PROBLEM DETAILS → Exact reproduction is required for all entries.

Segment Open

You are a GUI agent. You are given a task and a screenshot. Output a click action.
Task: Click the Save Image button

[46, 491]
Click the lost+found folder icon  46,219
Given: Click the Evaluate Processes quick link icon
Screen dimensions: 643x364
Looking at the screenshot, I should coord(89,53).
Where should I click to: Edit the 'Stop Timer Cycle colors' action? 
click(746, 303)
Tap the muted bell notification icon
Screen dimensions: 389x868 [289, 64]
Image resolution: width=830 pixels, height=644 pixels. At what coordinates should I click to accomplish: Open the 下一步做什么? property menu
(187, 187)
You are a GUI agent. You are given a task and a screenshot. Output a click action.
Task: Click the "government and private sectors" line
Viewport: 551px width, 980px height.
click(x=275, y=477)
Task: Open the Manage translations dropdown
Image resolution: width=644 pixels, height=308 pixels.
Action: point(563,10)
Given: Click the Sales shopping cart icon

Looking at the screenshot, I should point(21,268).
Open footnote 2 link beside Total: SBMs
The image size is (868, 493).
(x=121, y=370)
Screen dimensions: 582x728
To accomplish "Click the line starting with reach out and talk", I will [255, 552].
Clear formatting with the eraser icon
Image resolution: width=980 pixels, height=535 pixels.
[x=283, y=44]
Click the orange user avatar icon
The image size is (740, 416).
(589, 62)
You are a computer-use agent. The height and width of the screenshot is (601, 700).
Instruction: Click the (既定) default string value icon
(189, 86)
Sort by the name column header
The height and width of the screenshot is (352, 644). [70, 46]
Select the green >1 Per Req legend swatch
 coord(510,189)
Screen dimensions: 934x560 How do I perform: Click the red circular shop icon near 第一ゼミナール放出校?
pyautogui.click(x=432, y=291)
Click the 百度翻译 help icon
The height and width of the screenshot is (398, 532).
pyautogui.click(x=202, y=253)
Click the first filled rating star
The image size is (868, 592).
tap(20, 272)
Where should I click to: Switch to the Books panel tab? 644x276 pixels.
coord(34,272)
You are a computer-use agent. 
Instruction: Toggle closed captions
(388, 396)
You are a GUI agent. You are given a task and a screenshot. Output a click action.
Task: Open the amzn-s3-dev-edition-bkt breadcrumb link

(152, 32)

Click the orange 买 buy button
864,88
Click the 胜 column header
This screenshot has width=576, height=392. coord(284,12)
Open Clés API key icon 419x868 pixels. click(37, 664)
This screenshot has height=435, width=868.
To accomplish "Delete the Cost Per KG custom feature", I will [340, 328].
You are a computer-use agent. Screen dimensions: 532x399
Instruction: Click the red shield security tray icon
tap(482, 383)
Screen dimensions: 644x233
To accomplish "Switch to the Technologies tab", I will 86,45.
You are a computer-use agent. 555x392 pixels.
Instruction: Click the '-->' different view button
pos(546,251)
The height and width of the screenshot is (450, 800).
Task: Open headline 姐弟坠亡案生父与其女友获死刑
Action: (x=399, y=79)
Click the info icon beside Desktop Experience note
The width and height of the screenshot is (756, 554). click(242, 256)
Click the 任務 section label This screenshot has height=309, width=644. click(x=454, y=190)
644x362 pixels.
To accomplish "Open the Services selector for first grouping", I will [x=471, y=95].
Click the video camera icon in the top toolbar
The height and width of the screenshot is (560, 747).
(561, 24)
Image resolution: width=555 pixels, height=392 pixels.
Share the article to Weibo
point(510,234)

Segment Closed

FINISHED TASK →
You are a GUI agent. You are given a task and a screenshot. Output a click action.
Task: Click the Save Image button

[46, 491]
Click the lost+found folder icon  46,219
Given: Click the Evaluate Processes quick link icon
Screen dimensions: 643x364
Looking at the screenshot, I should coord(89,53).
Where should I click to: Edit the 'Stop Timer Cycle colors' action? 
click(746, 303)
Tap the muted bell notification icon
Screen dimensions: 389x868 [289, 64]
Image resolution: width=830 pixels, height=644 pixels. At what coordinates should I click to accomplish: Open the 下一步做什么? property menu
(187, 187)
You are a GUI agent. You are given a task and a screenshot. Output a click action.
Task: Click the "government and private sectors" line
Viewport: 551px width, 980px height.
click(x=275, y=477)
Task: Open the Manage translations dropdown
Image resolution: width=644 pixels, height=308 pixels.
Action: point(563,10)
Given: Click the Sales shopping cart icon

Looking at the screenshot, I should point(21,268).
Open footnote 2 link beside Total: SBMs
The image size is (868, 493).
(x=121, y=370)
Screen dimensions: 582x728
To accomplish "Click the line starting with reach out and talk", I will [255, 552].
Clear formatting with the eraser icon
Image resolution: width=980 pixels, height=535 pixels.
[x=283, y=44]
Click the orange user avatar icon
The image size is (740, 416).
(589, 62)
You are a computer-use agent. The height and width of the screenshot is (601, 700).
Instruction: Click the (既定) default string value icon
(189, 86)
Sort by the name column header
The height and width of the screenshot is (352, 644). [70, 46]
Select the green >1 Per Req legend swatch
 coord(510,189)
Screen dimensions: 934x560 How do I perform: Click the red circular shop icon near 第一ゼミナール放出校?
pyautogui.click(x=432, y=291)
Click the 百度翻译 help icon
The height and width of the screenshot is (398, 532).
pyautogui.click(x=202, y=253)
Click the first filled rating star
The image size is (868, 592).
tap(20, 272)
Where should I click to: Switch to the Books panel tab? 644x276 pixels.
coord(34,272)
You are a computer-use agent. 
Instruction: Toggle closed captions
(388, 396)
You are a GUI agent. You are given a task and a screenshot. Output a click action.
Task: Open the amzn-s3-dev-edition-bkt breadcrumb link

(152, 32)

Click the orange 买 buy button
864,88
Click the 胜 column header
This screenshot has width=576, height=392. coord(284,12)
Open Clés API key icon 419x868 pixels. click(37, 664)
This screenshot has height=435, width=868.
To accomplish "Delete the Cost Per KG custom feature", I will [340, 328].
You are a computer-use agent. Screen dimensions: 532x399
Instruction: Click the red shield security tray icon
tap(482, 383)
Screen dimensions: 644x233
To accomplish "Switch to the Technologies tab", I will 86,45.
You are a computer-use agent. 555x392 pixels.
Instruction: Click the '-->' different view button
pos(546,251)
The height and width of the screenshot is (450, 800).
Task: Open headline 姐弟坠亡案生父与其女友获死刑
Action: (x=399, y=79)
Click the info icon beside Desktop Experience note
The width and height of the screenshot is (756, 554). click(242, 256)
Click the 任務 section label This screenshot has height=309, width=644. click(x=454, y=190)
644x362 pixels.
To accomplish "Open the Services selector for first grouping", I will [x=471, y=95].
Click the video camera icon in the top toolbar
The height and width of the screenshot is (560, 747).
(561, 24)
Image resolution: width=555 pixels, height=392 pixels.
Share the article to Weibo
point(510,234)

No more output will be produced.